* EXERCISE PROMPT:
Extract, exactly and without pictures, every line from the one that includes "Task: Uncheck the" through the final line of the material below.

* RECORDS SHOWN:
++++++

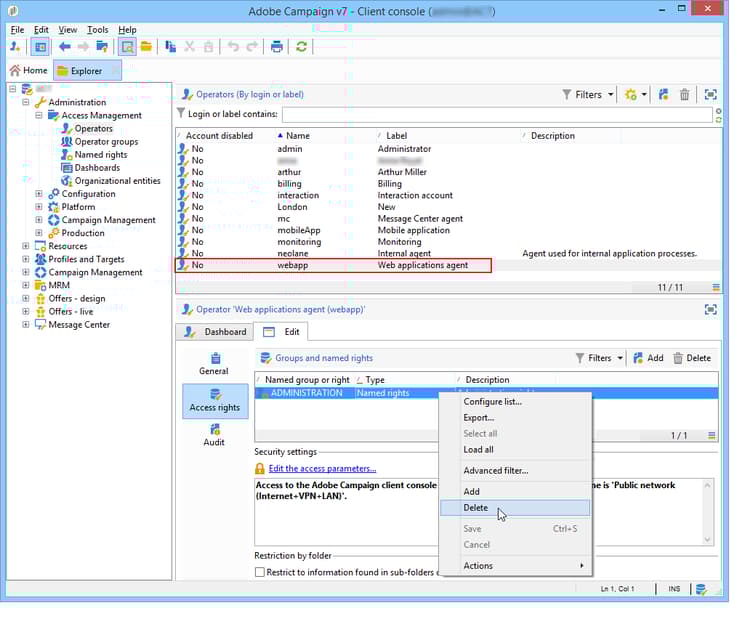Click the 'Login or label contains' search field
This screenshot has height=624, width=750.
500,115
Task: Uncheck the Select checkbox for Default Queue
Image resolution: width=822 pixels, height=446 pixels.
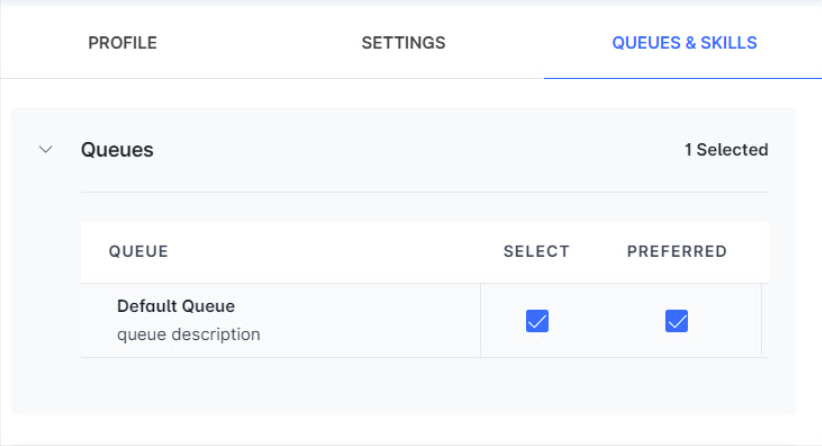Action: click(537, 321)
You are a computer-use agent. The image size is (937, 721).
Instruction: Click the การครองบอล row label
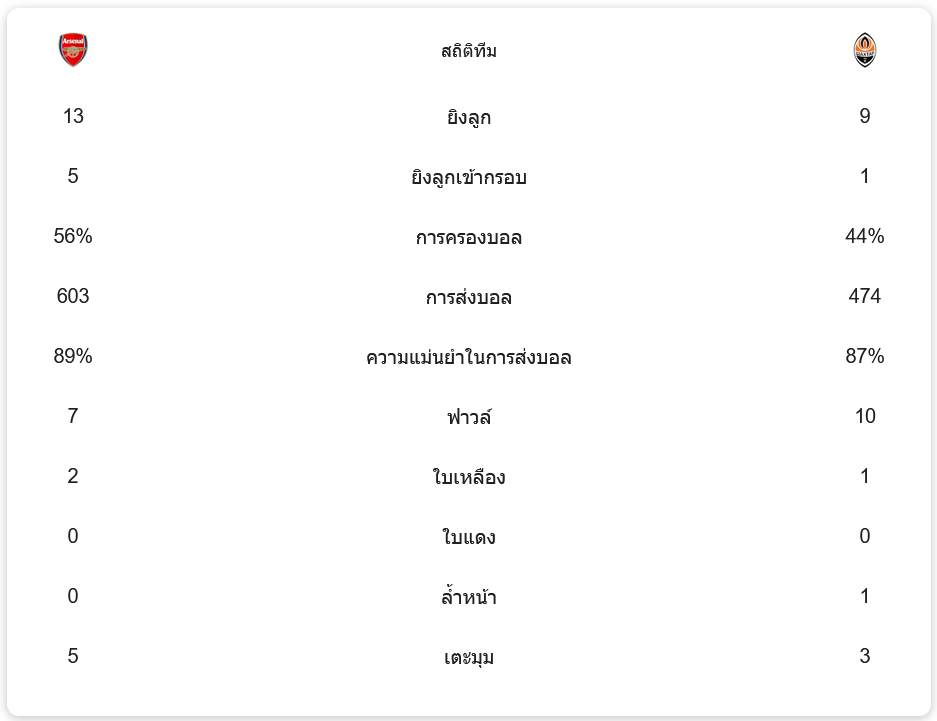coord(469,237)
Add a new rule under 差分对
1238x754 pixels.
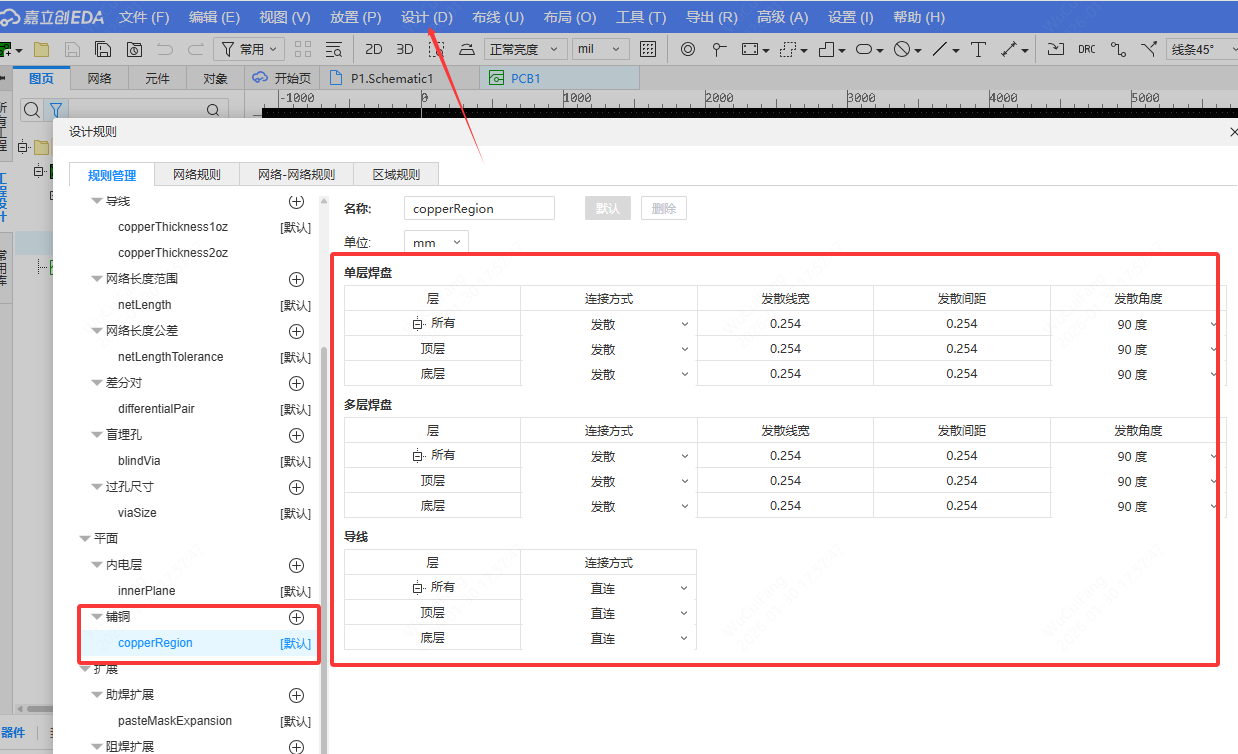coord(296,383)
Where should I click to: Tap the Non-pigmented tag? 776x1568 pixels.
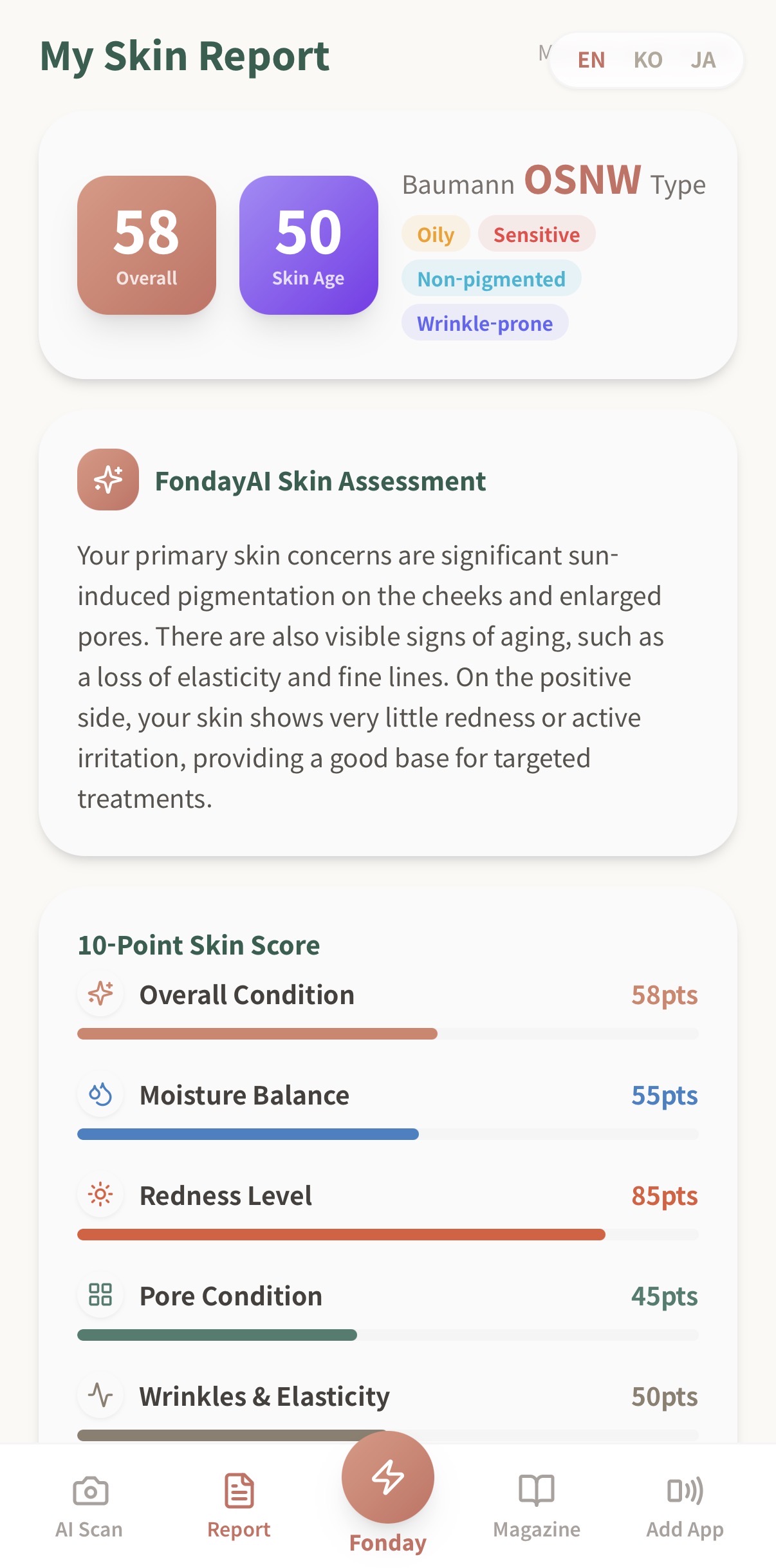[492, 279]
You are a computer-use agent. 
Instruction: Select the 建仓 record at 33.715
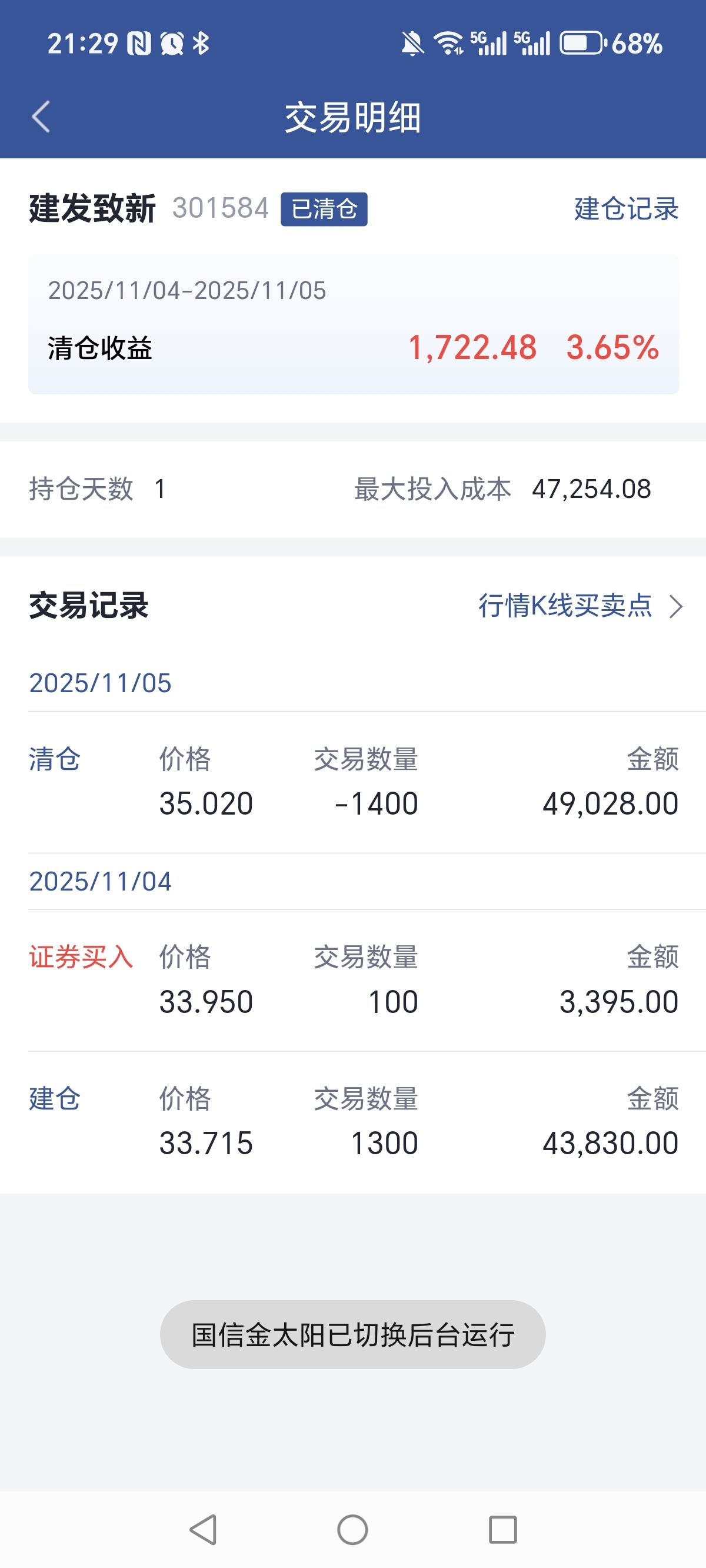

++++++

* EXERCISE ANSWER:
Task: Uncheck the Select checkbox for Default Queue
Image resolution: width=822 pixels, height=446 pixels.
Action: click(537, 321)
You are a computer-use agent. The image size is (937, 721).
Instruction: Click the การครองบอล row label
coord(469,237)
Add a new rule under 差分对
1238x754 pixels.
coord(296,383)
Where should I click to: Tap the Non-pigmented tag? 776x1568 pixels.
[492, 279]
You are a computer-use agent. 
Instruction: Select the 建仓 record at 33.715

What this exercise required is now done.